BEKASI – jurnalpolisi.id
Kapolri Jenderal Polisi Listyo Sigit Prabowo menegaskan tidak boleh ada ruang bagi praktik pungutan liar (pungli), premanisme, maupun tindak kejahatan lainnya yang dapat mengganggu aktivitas dunia usaha dan menghambat iklim investasi di Indonesia.
Kapolri meminta para pengusaha dan perusahaan tidak ragu melaporkan setiap bentuk gangguan keamanan kepada kepolisian. Jajaran Polri diperintahkan segera merespons dan menindaklanjuti setiap laporan sesuai ketentuan hukum.
Penegasan tersebut disampaikan Listyo Sigit saat menghadiri Konsolidasi Akbar Federasi Serikat Pekerja Metal Indonesia (FSPMI) di Kawasan Industri MM2100, Kabupaten Bekasi, Jawa Barat, Jumat (11/9/2026).
Kegiatan bertema “Hubungan Industrial Berkeadilan dan Kondusivitas Investasi” itu dihadiri sekitar 2.000 pekerja yang berasal dari sekitar 1.200 perusahaan di Kawasan Industri MM2100 dan wilayah sekitarnya.
“Bagi pengusaha dan perusahaan yang masih menemukan aksi premanisme, pungli, maupun kejahatan lainnya, silakan dilaporkan. Saya minta kepolisian segera menindaklanjuti agar investor tidak ragu untuk masuk ke Indonesia,” ujar Kapolri.
Menurut Sigit, keamanan dan stabilitas kamtibmas merupakan salah satu fondasi penting dalam menjaga keberlangsungan dunia usaha. Kondisi yang aman dan kondusif akan memberikan rasa aman bagi pekerja, menjamin kelancaran operasional perusahaan, sekaligus meningkatkan kepercayaan investor.
Kapolri menilai Indonesia memiliki potensi besar sebagai negara tujuan investasi. Potensi tersebut ditopang kekayaan sumber daya alam, besarnya pasar domestik, serta pengembangan sektor hilirisasi yang terus dilakukan pemerintah.
Realisasi investasi nasional hingga semester I 2026 tercatat mencapai Rp1.010,6 triliun. Sementara itu, Jawa Barat membukukan realisasi investasi sebesar Rp138 triliun pada periode yang sama.

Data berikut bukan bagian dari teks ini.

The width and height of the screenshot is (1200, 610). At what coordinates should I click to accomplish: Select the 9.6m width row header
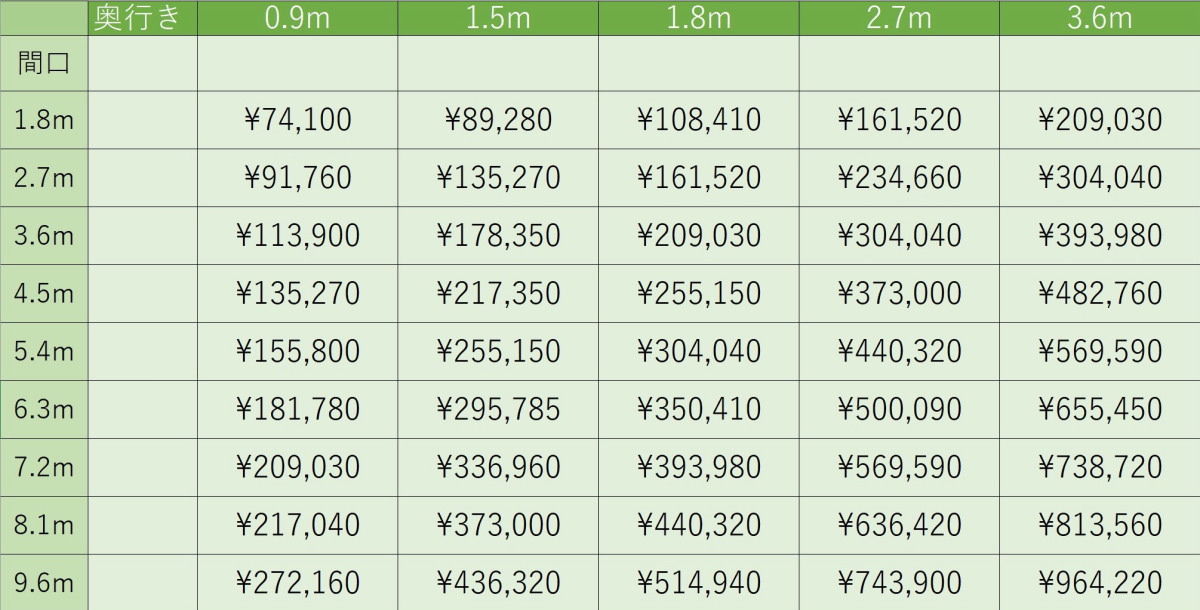(44, 582)
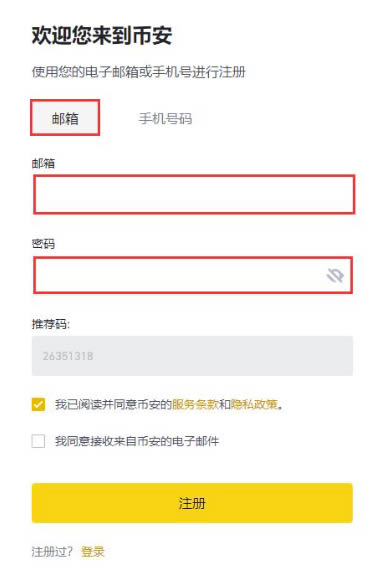Toggle password visibility eye icon
Screen dimensions: 383x573
coord(335,275)
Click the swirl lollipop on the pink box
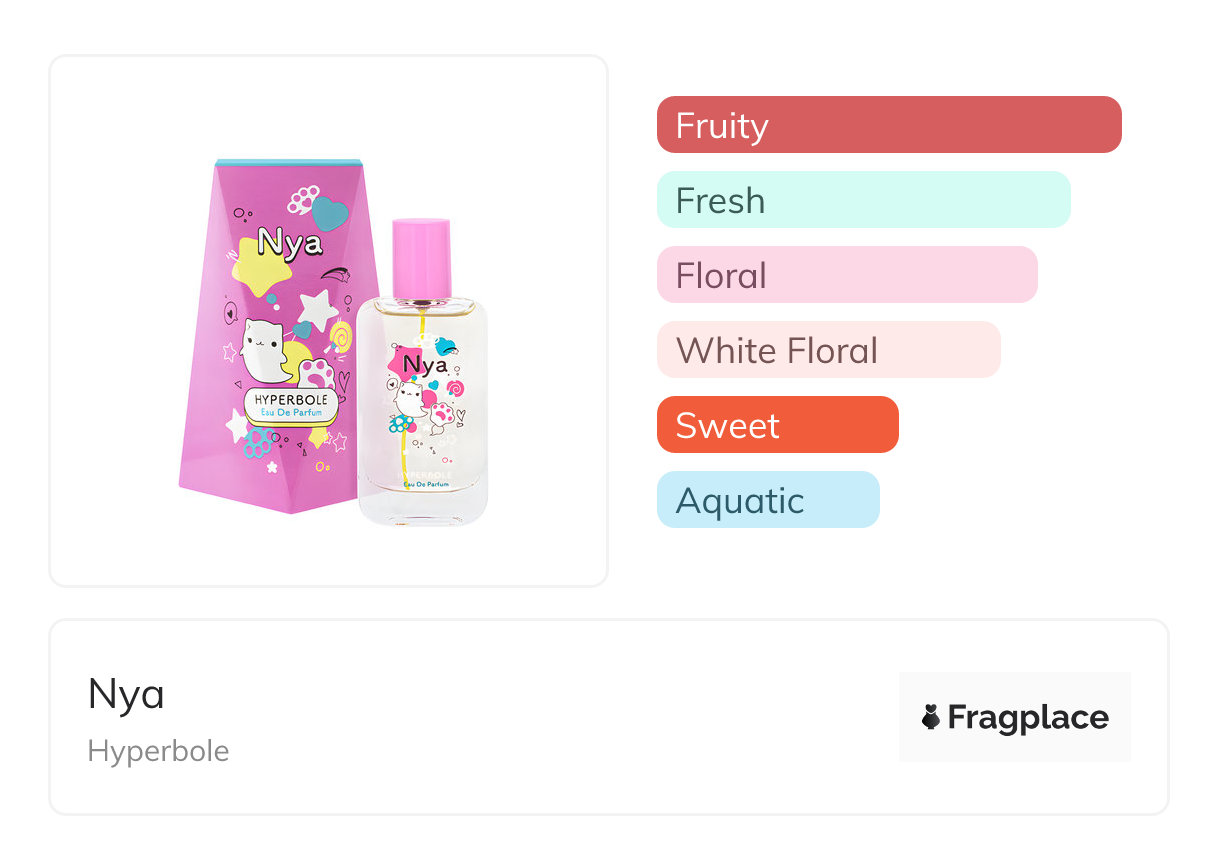1218x864 pixels. tap(342, 336)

Kabupaten Bekasi menjadi salah satu wilayah yang berkontribusi besar terhadap capaian investasi Jawa Barat. Pada triwulan I 2026, realisasi investasi di Kabupaten Bekasi mencapai Rp31,7 triliun, atau sekitar 41,29 persen dari total investasi Jawa Barat yang tercatat Rp76,8 triliun.
Karena itu, Kapolri memastikan Polri akan terus memberikan perlindungan dan kepastian hukum bagi dunia usaha agar kegiatan industri dapat berlangsung secara aman, tertib, dan berkelanjutan.

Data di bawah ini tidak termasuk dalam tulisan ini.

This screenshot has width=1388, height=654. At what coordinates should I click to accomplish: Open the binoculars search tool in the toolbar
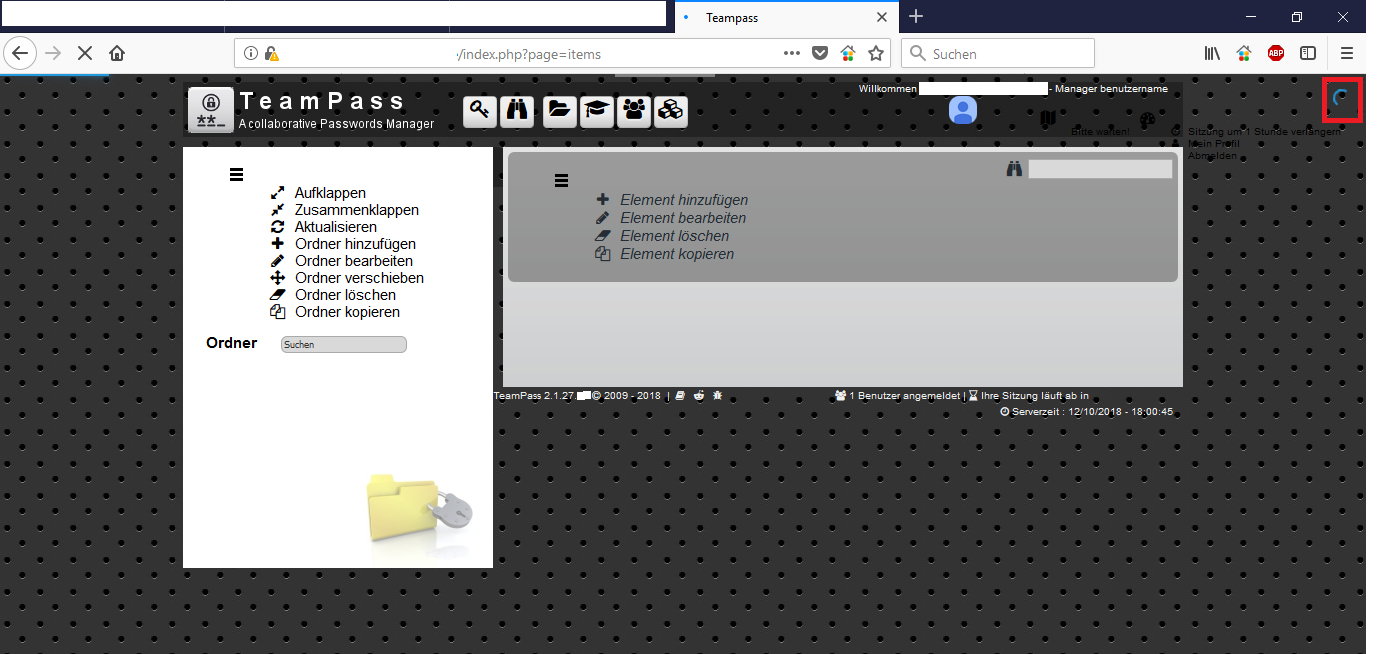pos(517,111)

“Polri ingin meyakinkan para pengusaha dan investor bahwa Indonesia merupakan tempat yang aman dan kondusif untuk berinvestasi. Polri akan terus memberikan jaminan keamanan agar kegiatan investasi dan dunia usaha dapat berjalan dengan baik dan berkelanjutan,” kata Sigit.
Namun, Kapolri menegaskan bahwa terciptanya iklim investasi yang kondusif tidak hanya menjadi tanggung jawab aparat keamanan. Perusahaan juga memiliki kewajiban mematuhi seluruh regulasi serta memenuhi hak-hak pekerja.
Menurutnya, hubungan industrial yang sehat harus dibangun melalui komunikasi, dialog, dan musyawarah antara pekerja dan pengusaha. Kedua pihak memiliki kepentingan yang saling berkaitan dalam menjaga keberlangsungan perusahaan.
Perusahaan membutuhkan dukungan pekerja untuk memastikan proses produksi berjalan optimal. Sebaliknya, pekerja membutuhkan perusahaan yang sehat dan berkembang sebagai sumber penghidupan serta lapangan pekerjaan.
“Perbedaan kepentingan jangan sampai berkembang menjadi konflik yang justru merugikan pekerja, perusahaan, maupun perekonomian nasional,” tegasnya.
Kapolri pun mengajak pemerintah, pengusaha, pekerja, dan serikat buruh memperkuat sinergi dalam menciptakan lingkungan industri yang aman, hubungan industrial yang berkeadilan, serta iklim investasi yang sehat dan memberikan manfaat bagi masyarakat.
Dengan keamanan yang terjamin dan hubungan industrial yang harmonis, Kapolri berharap dunia usaha dapat terus berkembang, investasi meningkat, dan pertumbuhan ekonomi nasional semakin kuat.